What to do
Copy the records below word for word, from the line containing "Given: Open the" through the end of the records, including both ends. Leave the pictures out of your copy.

(Data items)

··········

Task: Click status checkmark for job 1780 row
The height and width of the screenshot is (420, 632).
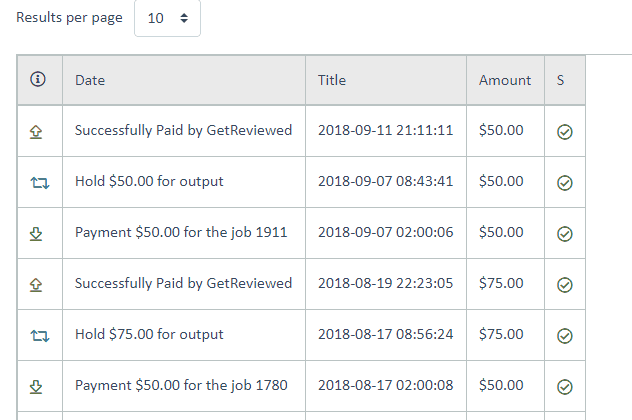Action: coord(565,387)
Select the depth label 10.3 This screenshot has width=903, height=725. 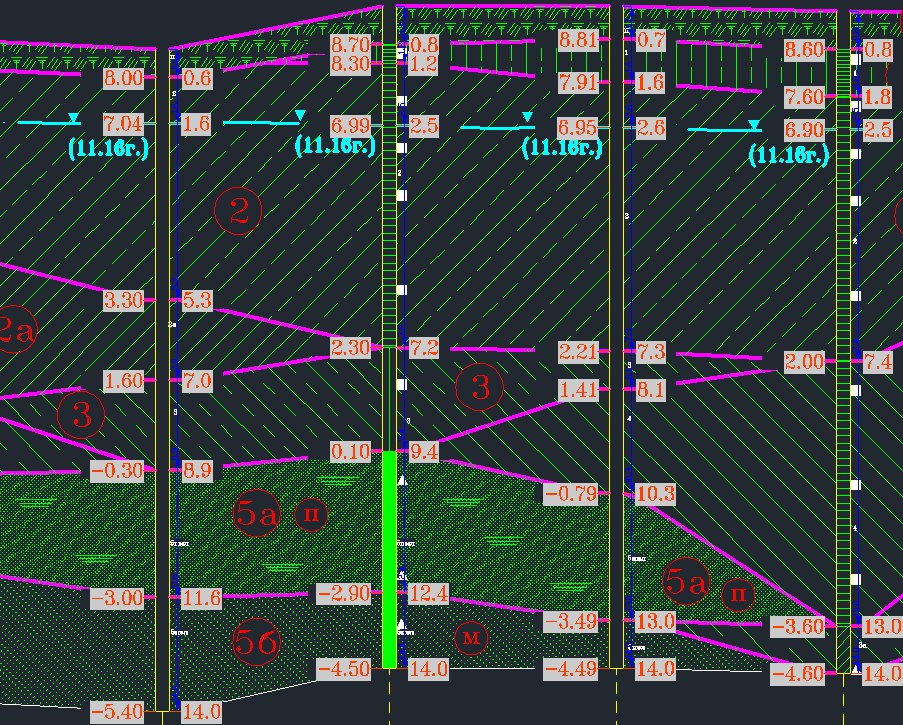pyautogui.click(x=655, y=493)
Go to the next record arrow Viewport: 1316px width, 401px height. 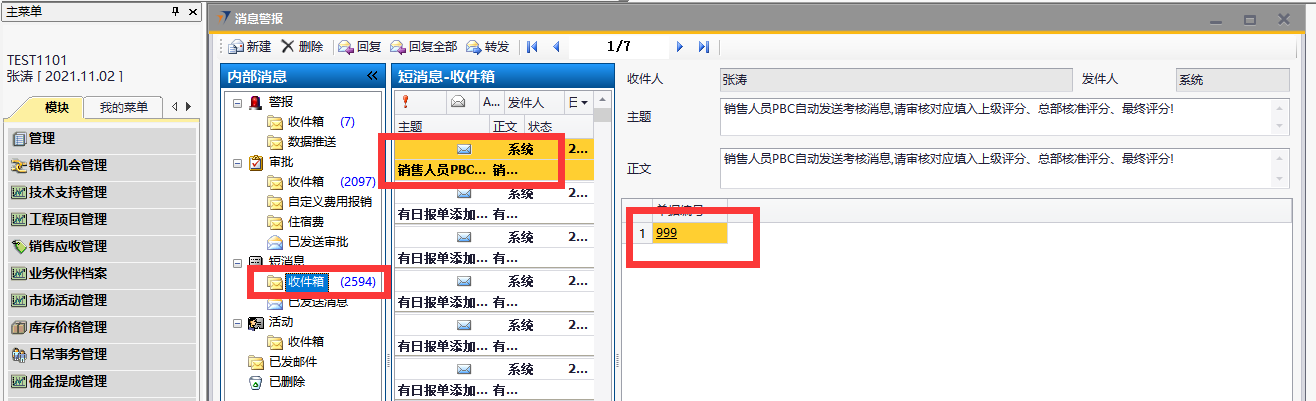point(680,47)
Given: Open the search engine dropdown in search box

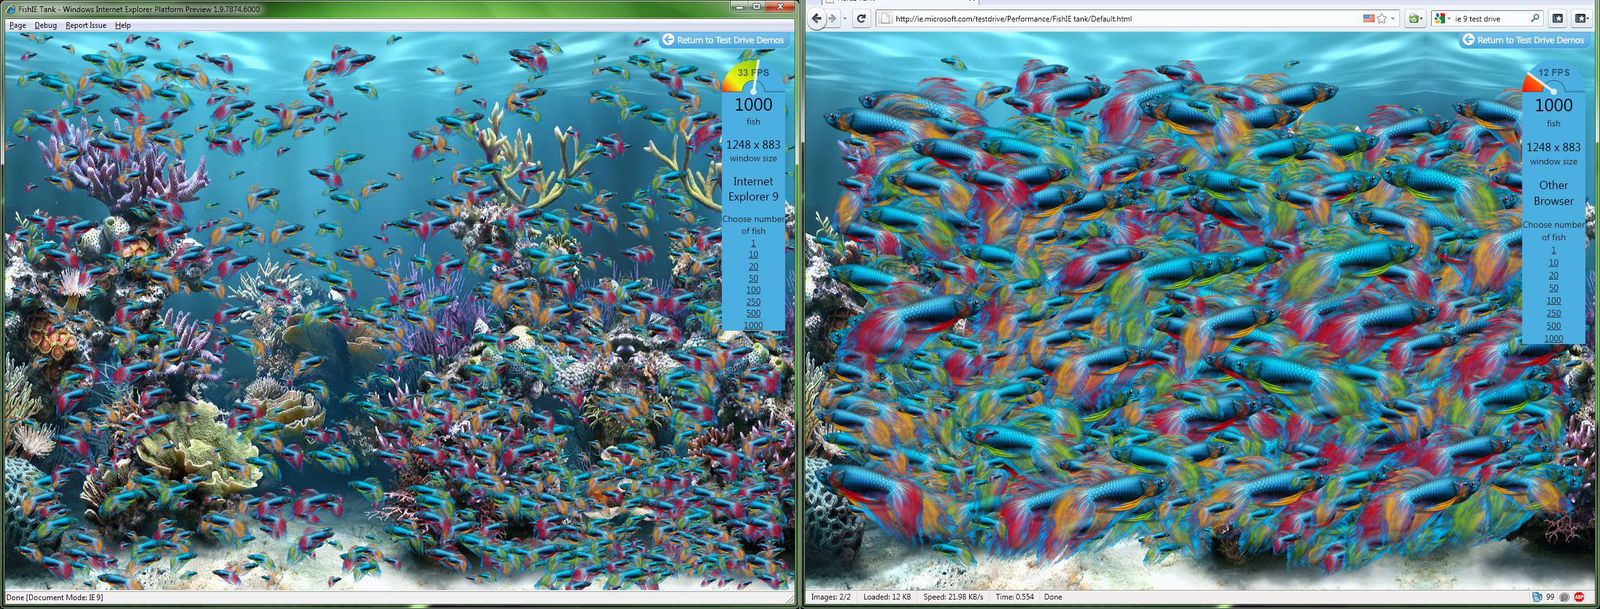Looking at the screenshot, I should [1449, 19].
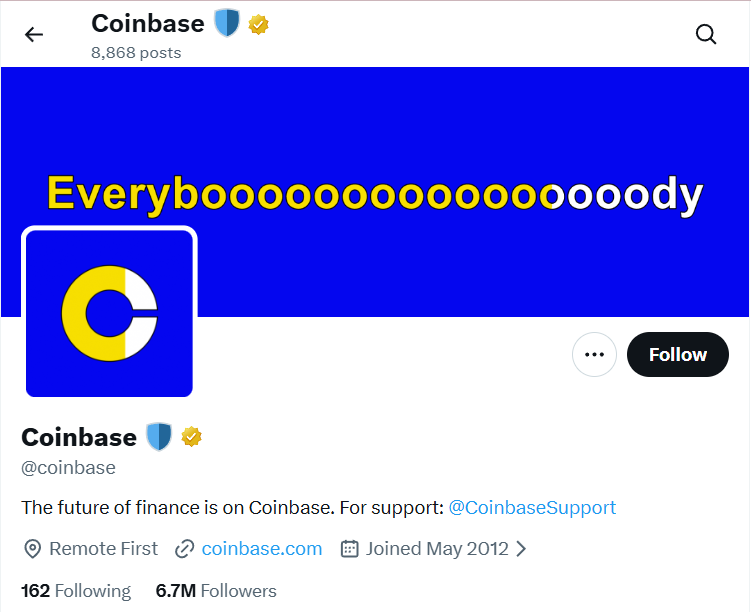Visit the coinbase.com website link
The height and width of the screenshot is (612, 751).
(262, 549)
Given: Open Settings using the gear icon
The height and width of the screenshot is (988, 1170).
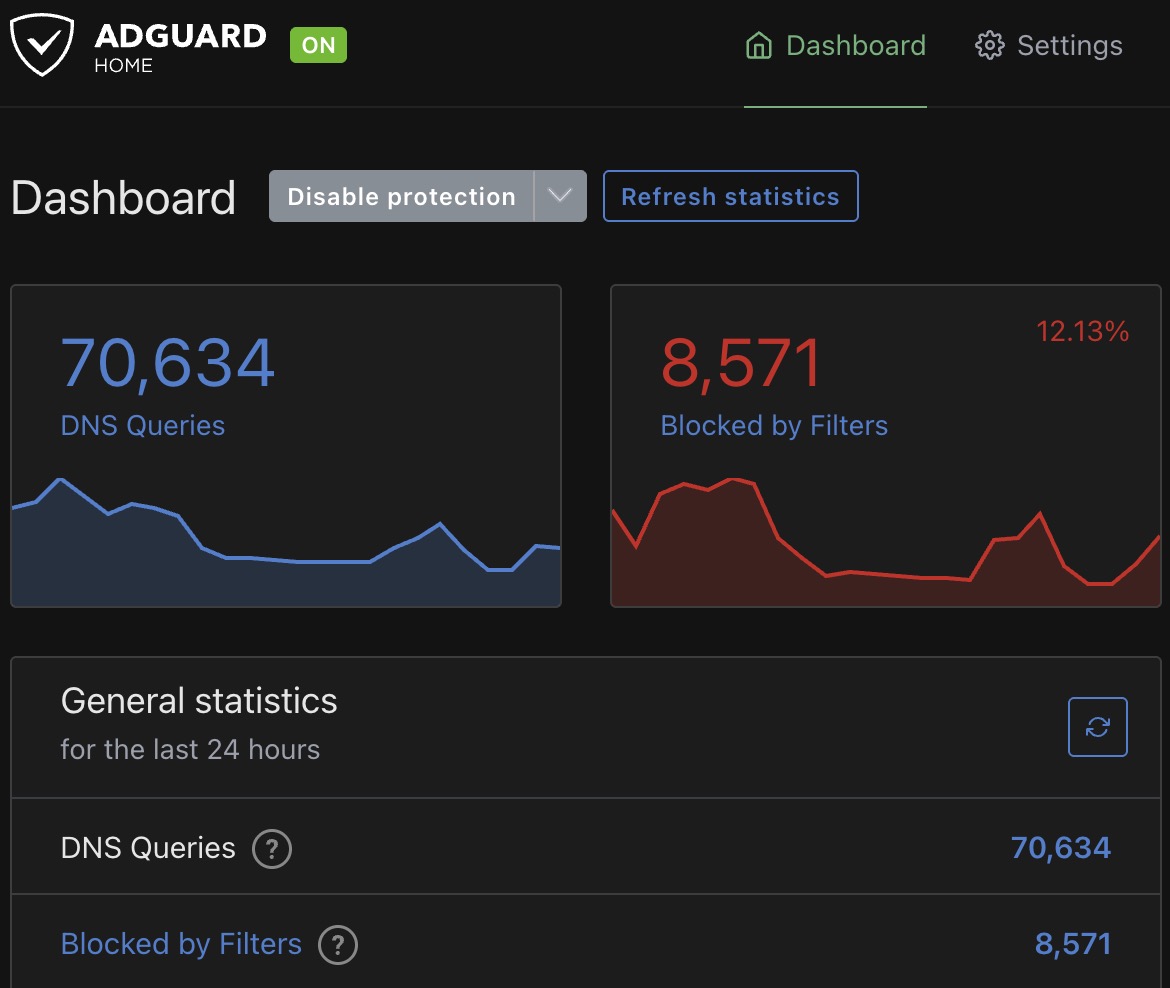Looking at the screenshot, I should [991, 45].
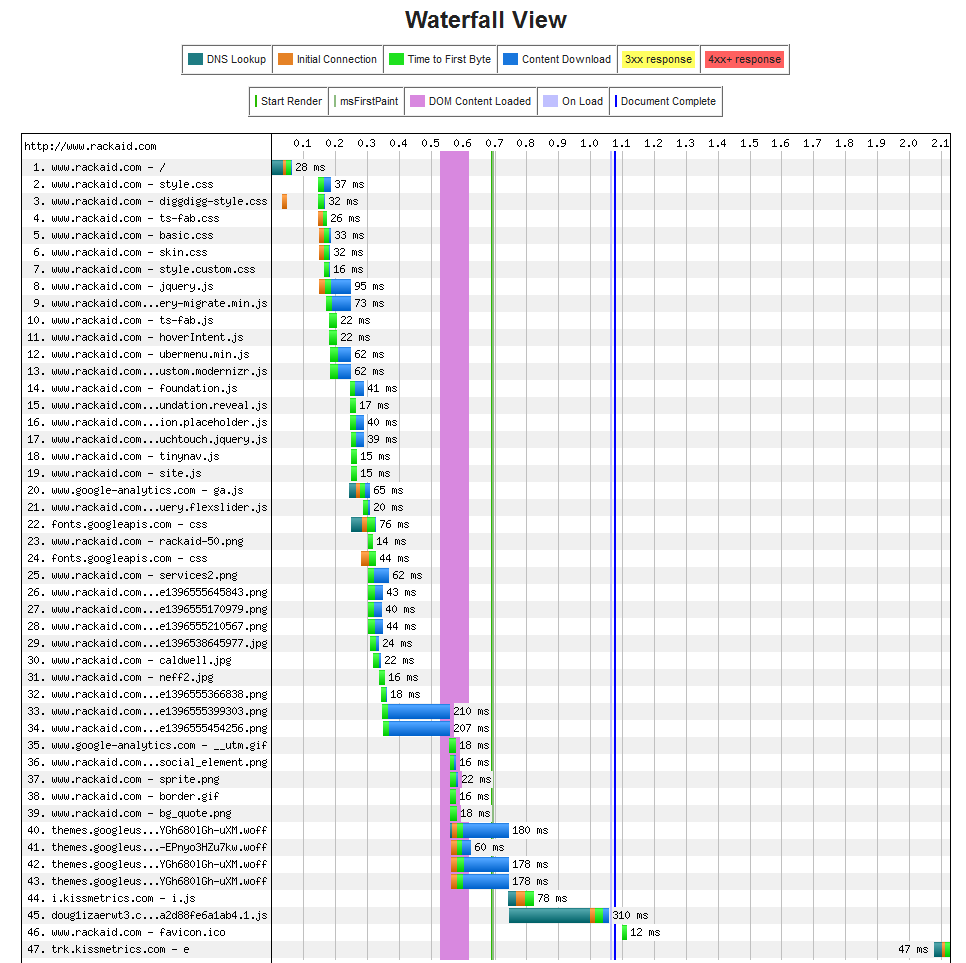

··········

The output
Given: Open the search engine dropdown in search box

Looking at the screenshot, I should [1449, 19].
Visit the coinbase.com website link
The height and width of the screenshot is (612, 751).
(262, 549)
Given: Open Settings using the gear icon
The height and width of the screenshot is (988, 1170).
Looking at the screenshot, I should [991, 45].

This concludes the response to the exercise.